Copy out all the entries exactly.

**Data:**

=== Begin Enclosure ===

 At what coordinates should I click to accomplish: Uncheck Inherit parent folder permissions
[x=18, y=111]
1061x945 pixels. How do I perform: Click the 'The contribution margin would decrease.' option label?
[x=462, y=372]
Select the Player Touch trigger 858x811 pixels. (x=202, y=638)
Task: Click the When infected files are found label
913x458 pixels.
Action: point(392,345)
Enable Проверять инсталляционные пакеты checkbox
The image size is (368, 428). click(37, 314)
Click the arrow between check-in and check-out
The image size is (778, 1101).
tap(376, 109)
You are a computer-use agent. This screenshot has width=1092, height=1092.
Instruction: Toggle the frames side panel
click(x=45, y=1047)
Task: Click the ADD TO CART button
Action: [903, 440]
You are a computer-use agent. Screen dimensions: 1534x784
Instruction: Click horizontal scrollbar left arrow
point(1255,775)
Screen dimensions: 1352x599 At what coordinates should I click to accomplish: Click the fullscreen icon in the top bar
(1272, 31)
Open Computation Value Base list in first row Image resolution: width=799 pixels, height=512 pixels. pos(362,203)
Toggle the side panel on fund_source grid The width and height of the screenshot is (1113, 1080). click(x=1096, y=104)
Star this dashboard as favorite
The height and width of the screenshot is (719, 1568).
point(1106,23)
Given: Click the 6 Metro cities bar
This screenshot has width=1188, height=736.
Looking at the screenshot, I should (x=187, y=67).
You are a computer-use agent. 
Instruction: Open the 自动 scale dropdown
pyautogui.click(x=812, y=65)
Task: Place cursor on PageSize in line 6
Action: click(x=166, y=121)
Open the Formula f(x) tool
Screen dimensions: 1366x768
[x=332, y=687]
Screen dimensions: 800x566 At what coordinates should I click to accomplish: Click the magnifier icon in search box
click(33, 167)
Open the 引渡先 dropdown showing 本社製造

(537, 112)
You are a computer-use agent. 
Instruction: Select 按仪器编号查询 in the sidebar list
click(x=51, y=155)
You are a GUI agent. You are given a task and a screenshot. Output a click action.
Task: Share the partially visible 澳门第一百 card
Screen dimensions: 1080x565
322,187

=== End Enclosure ===

**Result below:**
 At what coordinates should I click to accomplish: Uncheck Inherit parent folder permissions
[x=18, y=111]
1061x945 pixels. How do I perform: Click the 'The contribution margin would decrease.' option label?
[x=462, y=372]
Select the Player Touch trigger 858x811 pixels. (x=202, y=638)
Task: Click the When infected files are found label
913x458 pixels.
Action: point(392,345)
Enable Проверять инсталляционные пакеты checkbox
The image size is (368, 428). click(37, 314)
Click the arrow between check-in and check-out
The image size is (778, 1101).
tap(376, 109)
You are a computer-use agent. This screenshot has width=1092, height=1092.
Instruction: Toggle the frames side panel
click(x=45, y=1047)
Task: Click the ADD TO CART button
Action: [903, 440]
You are a computer-use agent. Screen dimensions: 1534x784
Instruction: Click horizontal scrollbar left arrow
point(1255,775)
Screen dimensions: 1352x599 At what coordinates should I click to accomplish: Click the fullscreen icon in the top bar
(1272, 31)
Open Computation Value Base list in first row Image resolution: width=799 pixels, height=512 pixels. pos(362,203)
Toggle the side panel on fund_source grid The width and height of the screenshot is (1113, 1080). click(x=1096, y=104)
Star this dashboard as favorite
The height and width of the screenshot is (719, 1568).
point(1106,23)
Given: Click the 6 Metro cities bar
This screenshot has width=1188, height=736.
Looking at the screenshot, I should (x=187, y=67).
You are a computer-use agent. 
Instruction: Open the 自动 scale dropdown
pyautogui.click(x=812, y=65)
Task: Place cursor on PageSize in line 6
Action: click(x=166, y=121)
Open the Formula f(x) tool
Screen dimensions: 1366x768
[x=332, y=687]
Screen dimensions: 800x566 At what coordinates should I click to accomplish: Click the magnifier icon in search box
click(33, 167)
Open the 引渡先 dropdown showing 本社製造

(537, 112)
You are a computer-use agent. 
Instruction: Select 按仪器编号查询 in the sidebar list
click(x=51, y=155)
You are a GUI agent. You are given a task and a screenshot. Output a click action.
Task: Share the partially visible 澳门第一百 card
Screen dimensions: 1080x565
322,187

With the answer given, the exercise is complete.